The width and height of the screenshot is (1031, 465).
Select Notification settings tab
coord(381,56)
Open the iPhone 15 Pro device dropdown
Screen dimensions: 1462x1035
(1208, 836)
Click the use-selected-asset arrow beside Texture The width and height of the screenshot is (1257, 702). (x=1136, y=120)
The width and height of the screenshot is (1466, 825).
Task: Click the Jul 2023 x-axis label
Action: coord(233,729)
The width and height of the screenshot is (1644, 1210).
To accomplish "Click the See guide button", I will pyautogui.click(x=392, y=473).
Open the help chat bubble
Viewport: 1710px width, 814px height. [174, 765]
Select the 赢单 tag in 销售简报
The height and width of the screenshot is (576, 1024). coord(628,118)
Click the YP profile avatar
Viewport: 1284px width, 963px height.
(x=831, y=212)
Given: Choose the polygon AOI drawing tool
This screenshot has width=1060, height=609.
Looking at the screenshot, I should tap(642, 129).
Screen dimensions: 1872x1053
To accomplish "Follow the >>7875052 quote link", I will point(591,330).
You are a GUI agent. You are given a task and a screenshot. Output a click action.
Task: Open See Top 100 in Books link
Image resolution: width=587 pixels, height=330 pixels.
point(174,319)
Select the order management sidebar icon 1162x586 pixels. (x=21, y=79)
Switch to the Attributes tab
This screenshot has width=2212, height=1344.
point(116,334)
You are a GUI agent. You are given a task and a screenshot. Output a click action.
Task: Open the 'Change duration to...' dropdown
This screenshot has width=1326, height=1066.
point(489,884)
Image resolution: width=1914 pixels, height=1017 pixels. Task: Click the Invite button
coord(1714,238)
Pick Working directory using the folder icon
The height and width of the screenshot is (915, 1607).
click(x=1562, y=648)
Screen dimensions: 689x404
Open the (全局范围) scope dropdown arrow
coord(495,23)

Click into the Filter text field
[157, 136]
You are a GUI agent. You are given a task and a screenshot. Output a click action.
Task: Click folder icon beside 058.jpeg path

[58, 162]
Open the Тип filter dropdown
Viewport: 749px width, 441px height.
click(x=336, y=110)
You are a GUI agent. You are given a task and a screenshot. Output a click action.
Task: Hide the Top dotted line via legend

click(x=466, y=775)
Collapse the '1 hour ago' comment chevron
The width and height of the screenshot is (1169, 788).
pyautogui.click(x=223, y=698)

**********

Task brief
Whatever appears in the material must be set down again, word for word.

Completed task
The width and height of the screenshot is (1031, 465).
Select Notification settings tab
coord(381,56)
Open the iPhone 15 Pro device dropdown
Screen dimensions: 1462x1035
(1208, 836)
Click the use-selected-asset arrow beside Texture The width and height of the screenshot is (1257, 702). (x=1136, y=120)
The width and height of the screenshot is (1466, 825).
Task: Click the Jul 2023 x-axis label
Action: coord(233,729)
The width and height of the screenshot is (1644, 1210).
To accomplish "Click the See guide button", I will pyautogui.click(x=392, y=473).
Open the help chat bubble
Viewport: 1710px width, 814px height. [174, 765]
Select the 赢单 tag in 销售简报
The height and width of the screenshot is (576, 1024). coord(628,118)
Click the YP profile avatar
Viewport: 1284px width, 963px height.
(x=831, y=212)
Given: Choose the polygon AOI drawing tool
This screenshot has width=1060, height=609.
Looking at the screenshot, I should tap(642, 129).
Screen dimensions: 1872x1053
To accomplish "Follow the >>7875052 quote link", I will point(591,330).
You are a GUI agent. You are given a task and a screenshot. Output a click action.
Task: Open See Top 100 in Books link
Image resolution: width=587 pixels, height=330 pixels.
point(174,319)
Select the order management sidebar icon 1162x586 pixels. (x=21, y=79)
Switch to the Attributes tab
This screenshot has width=2212, height=1344.
point(116,334)
You are a GUI agent. You are given a task and a screenshot. Output a click action.
Task: Open the 'Change duration to...' dropdown
This screenshot has width=1326, height=1066.
point(489,884)
Image resolution: width=1914 pixels, height=1017 pixels. Task: Click the Invite button
coord(1714,238)
Pick Working directory using the folder icon
The height and width of the screenshot is (915, 1607).
click(x=1562, y=648)
Screen dimensions: 689x404
Open the (全局范围) scope dropdown arrow
coord(495,23)

Click into the Filter text field
[157, 136]
You are a GUI agent. You are given a task and a screenshot. Output a click action.
Task: Click folder icon beside 058.jpeg path

[58, 162]
Open the Тип filter dropdown
Viewport: 749px width, 441px height.
click(x=336, y=110)
You are a GUI agent. You are given a task and a screenshot. Output a click action.
Task: Hide the Top dotted line via legend

click(x=466, y=775)
Collapse the '1 hour ago' comment chevron
The width and height of the screenshot is (1169, 788).
pyautogui.click(x=223, y=698)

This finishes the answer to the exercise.